* **What is being asked**:
Write out the stretch of lines below that begins at the line with "Task: Insert a 文本框 text box" and ends at the line with "This screenshot has width=1200, height=631.", including both, exactly as given and nothing more.

* **Task input**:
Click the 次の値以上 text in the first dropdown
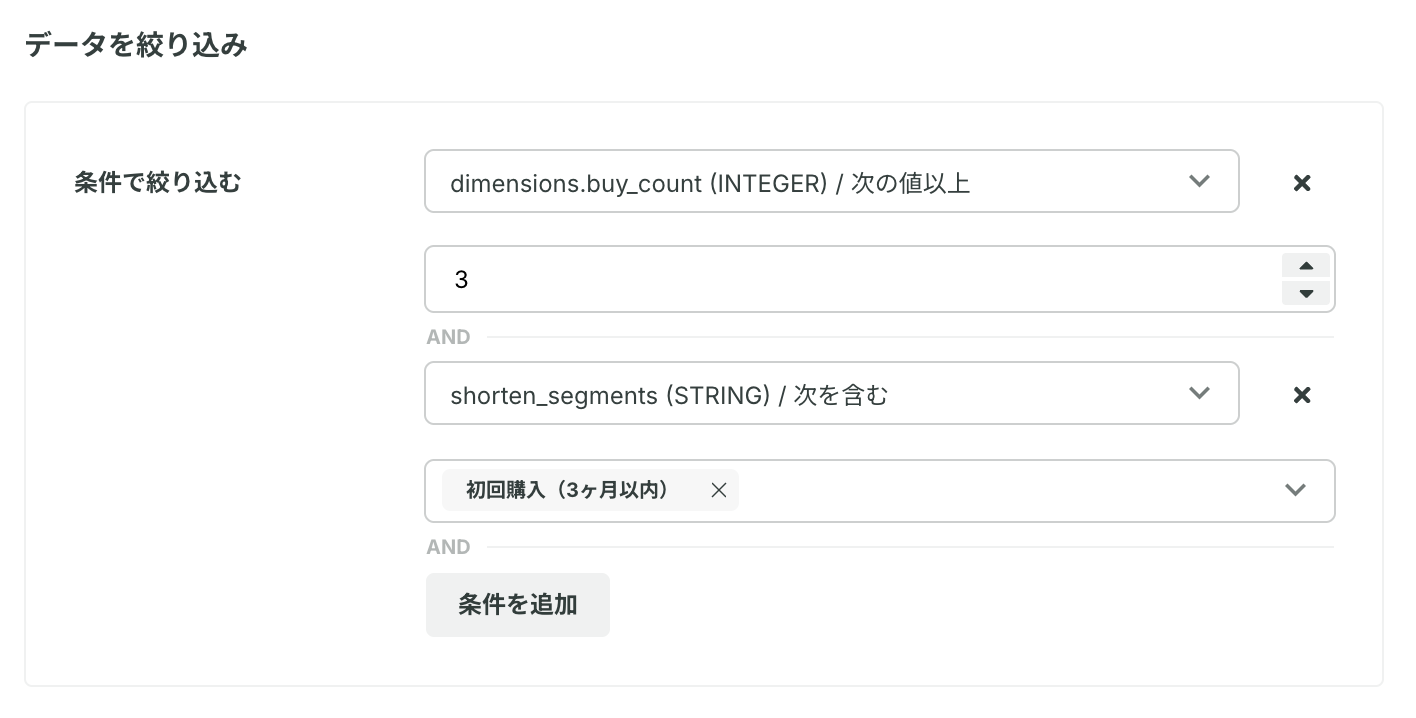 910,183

==

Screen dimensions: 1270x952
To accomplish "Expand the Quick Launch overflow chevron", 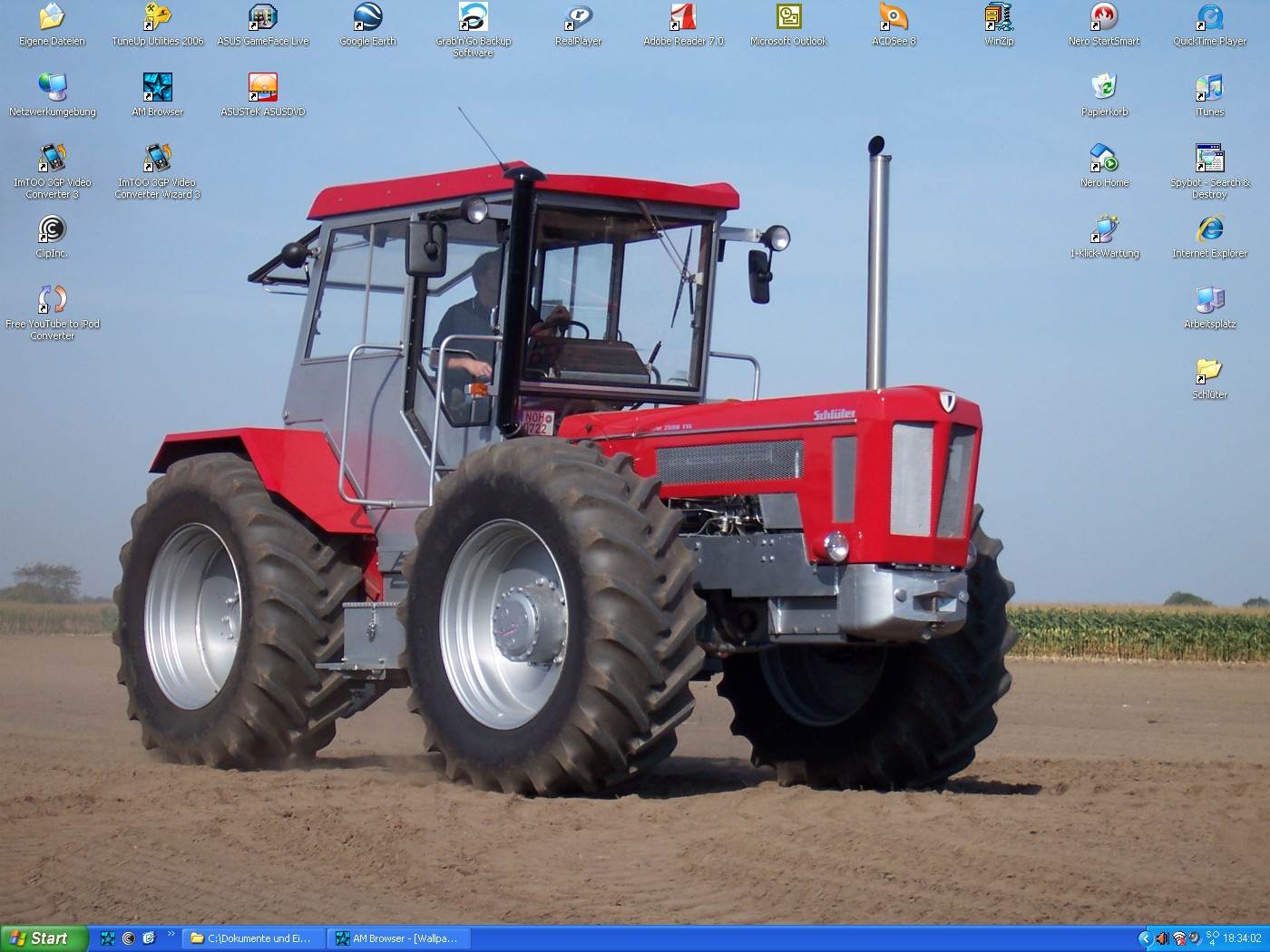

...

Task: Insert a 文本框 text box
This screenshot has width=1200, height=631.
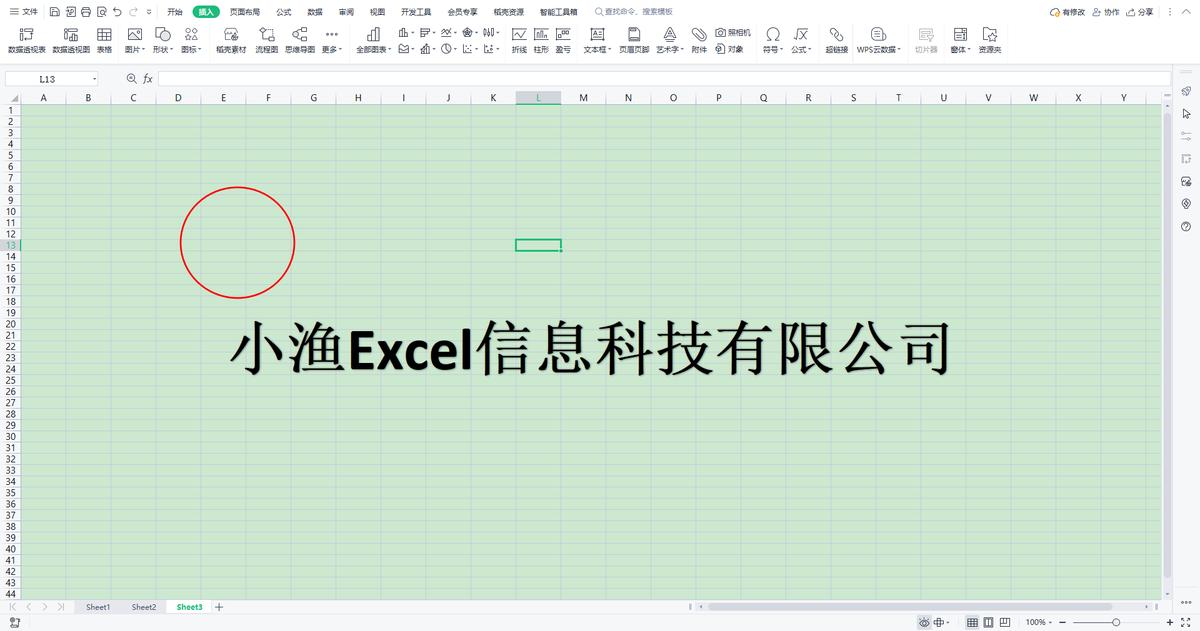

* **Result**:
Task: Insert a 文本框 text box
This screenshot has width=1200, height=631.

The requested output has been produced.